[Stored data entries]
=== Section Start ===

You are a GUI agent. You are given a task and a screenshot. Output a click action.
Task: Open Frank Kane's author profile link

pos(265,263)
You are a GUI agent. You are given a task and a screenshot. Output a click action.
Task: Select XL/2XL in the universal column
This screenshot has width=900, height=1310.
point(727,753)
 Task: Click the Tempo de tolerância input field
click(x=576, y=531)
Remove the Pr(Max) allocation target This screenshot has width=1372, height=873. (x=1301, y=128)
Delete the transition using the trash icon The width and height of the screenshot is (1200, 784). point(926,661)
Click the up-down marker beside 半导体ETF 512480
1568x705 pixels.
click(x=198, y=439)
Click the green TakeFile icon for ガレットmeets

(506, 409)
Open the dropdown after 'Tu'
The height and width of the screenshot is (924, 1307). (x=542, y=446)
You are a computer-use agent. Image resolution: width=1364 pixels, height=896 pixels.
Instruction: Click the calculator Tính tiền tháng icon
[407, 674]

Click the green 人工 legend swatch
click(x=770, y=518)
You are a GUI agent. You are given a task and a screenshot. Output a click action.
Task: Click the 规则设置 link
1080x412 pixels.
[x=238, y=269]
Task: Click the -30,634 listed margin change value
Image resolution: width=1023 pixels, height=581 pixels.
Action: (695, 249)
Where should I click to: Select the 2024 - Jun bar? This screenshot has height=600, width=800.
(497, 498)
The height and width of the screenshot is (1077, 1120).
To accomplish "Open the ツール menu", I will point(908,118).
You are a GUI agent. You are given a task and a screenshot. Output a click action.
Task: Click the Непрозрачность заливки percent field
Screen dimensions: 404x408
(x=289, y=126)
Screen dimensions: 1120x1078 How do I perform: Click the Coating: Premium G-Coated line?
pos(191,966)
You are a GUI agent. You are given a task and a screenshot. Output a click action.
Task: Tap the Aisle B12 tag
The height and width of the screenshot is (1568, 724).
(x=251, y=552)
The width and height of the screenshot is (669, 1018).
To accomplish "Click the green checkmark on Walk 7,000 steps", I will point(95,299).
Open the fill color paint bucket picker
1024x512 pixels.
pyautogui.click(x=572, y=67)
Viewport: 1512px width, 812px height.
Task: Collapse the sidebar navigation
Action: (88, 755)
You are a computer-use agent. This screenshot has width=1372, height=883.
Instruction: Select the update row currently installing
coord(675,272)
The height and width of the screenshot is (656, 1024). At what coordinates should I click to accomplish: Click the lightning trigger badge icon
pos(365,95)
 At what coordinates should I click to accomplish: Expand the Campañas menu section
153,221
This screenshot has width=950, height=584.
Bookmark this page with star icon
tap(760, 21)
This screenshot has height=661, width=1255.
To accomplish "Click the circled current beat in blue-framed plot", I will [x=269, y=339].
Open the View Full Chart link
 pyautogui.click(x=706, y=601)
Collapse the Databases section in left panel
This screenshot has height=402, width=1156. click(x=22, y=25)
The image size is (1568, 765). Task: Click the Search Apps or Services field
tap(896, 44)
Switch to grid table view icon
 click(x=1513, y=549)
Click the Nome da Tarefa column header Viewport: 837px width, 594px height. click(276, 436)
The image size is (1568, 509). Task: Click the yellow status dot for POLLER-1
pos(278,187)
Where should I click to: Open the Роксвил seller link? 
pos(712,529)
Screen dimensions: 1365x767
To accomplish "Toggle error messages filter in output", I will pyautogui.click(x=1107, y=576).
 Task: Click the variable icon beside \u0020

=== Section End ===

▶ Assignment:
Set down the entries again, exactly as they stand above.

▶ Reply to the task:
You are a GUI agent. You are given a task and a screenshot. Output a click action.
Task: Open Frank Kane's author profile link

pos(265,263)
You are a GUI agent. You are given a task and a screenshot. Output a click action.
Task: Select XL/2XL in the universal column
This screenshot has width=900, height=1310.
point(727,753)
 Task: Click the Tempo de tolerância input field
click(x=576, y=531)
Remove the Pr(Max) allocation target This screenshot has width=1372, height=873. (x=1301, y=128)
Delete the transition using the trash icon The width and height of the screenshot is (1200, 784). point(926,661)
Click the up-down marker beside 半导体ETF 512480
1568x705 pixels.
click(x=198, y=439)
Click the green TakeFile icon for ガレットmeets

(506, 409)
Open the dropdown after 'Tu'
The height and width of the screenshot is (924, 1307). (x=542, y=446)
You are a computer-use agent. Image resolution: width=1364 pixels, height=896 pixels.
Instruction: Click the calculator Tính tiền tháng icon
[407, 674]

Click the green 人工 legend swatch
click(x=770, y=518)
You are a GUI agent. You are given a task and a screenshot. Output a click action.
Task: Click the 规则设置 link
1080x412 pixels.
[x=238, y=269]
Task: Click the -30,634 listed margin change value
Image resolution: width=1023 pixels, height=581 pixels.
Action: (695, 249)
Where should I click to: Select the 2024 - Jun bar? This screenshot has height=600, width=800.
(497, 498)
The height and width of the screenshot is (1077, 1120).
To accomplish "Open the ツール menu", I will point(908,118).
You are a GUI agent. You are given a task and a screenshot. Output a click action.
Task: Click the Непрозрачность заливки percent field
Screen dimensions: 404x408
(x=289, y=126)
Screen dimensions: 1120x1078 How do I perform: Click the Coating: Premium G-Coated line?
pos(191,966)
You are a GUI agent. You are given a task and a screenshot. Output a click action.
Task: Tap the Aisle B12 tag
The height and width of the screenshot is (1568, 724).
(x=251, y=552)
The width and height of the screenshot is (669, 1018).
To accomplish "Click the green checkmark on Walk 7,000 steps", I will point(95,299).
Open the fill color paint bucket picker
1024x512 pixels.
pyautogui.click(x=572, y=67)
Viewport: 1512px width, 812px height.
Task: Collapse the sidebar navigation
Action: (88, 755)
You are a computer-use agent. This screenshot has width=1372, height=883.
Instruction: Select the update row currently installing
coord(675,272)
The height and width of the screenshot is (656, 1024). At what coordinates should I click to accomplish: Click the lightning trigger badge icon
pos(365,95)
 At what coordinates should I click to accomplish: Expand the Campañas menu section
153,221
This screenshot has width=950, height=584.
Bookmark this page with star icon
tap(760, 21)
This screenshot has height=661, width=1255.
To accomplish "Click the circled current beat in blue-framed plot", I will [x=269, y=339].
Open the View Full Chart link
 pyautogui.click(x=706, y=601)
Collapse the Databases section in left panel
This screenshot has height=402, width=1156. click(x=22, y=25)
The image size is (1568, 765). Task: Click the Search Apps or Services field
tap(896, 44)
Switch to grid table view icon
 click(x=1513, y=549)
Click the Nome da Tarefa column header Viewport: 837px width, 594px height. click(276, 436)
The image size is (1568, 509). Task: Click the yellow status dot for POLLER-1
pos(278,187)
Where should I click to: Open the Роксвил seller link? 
pos(712,529)
Screen dimensions: 1365x767
To accomplish "Toggle error messages filter in output", I will pyautogui.click(x=1107, y=576).
 Task: Click the variable icon beside \u0020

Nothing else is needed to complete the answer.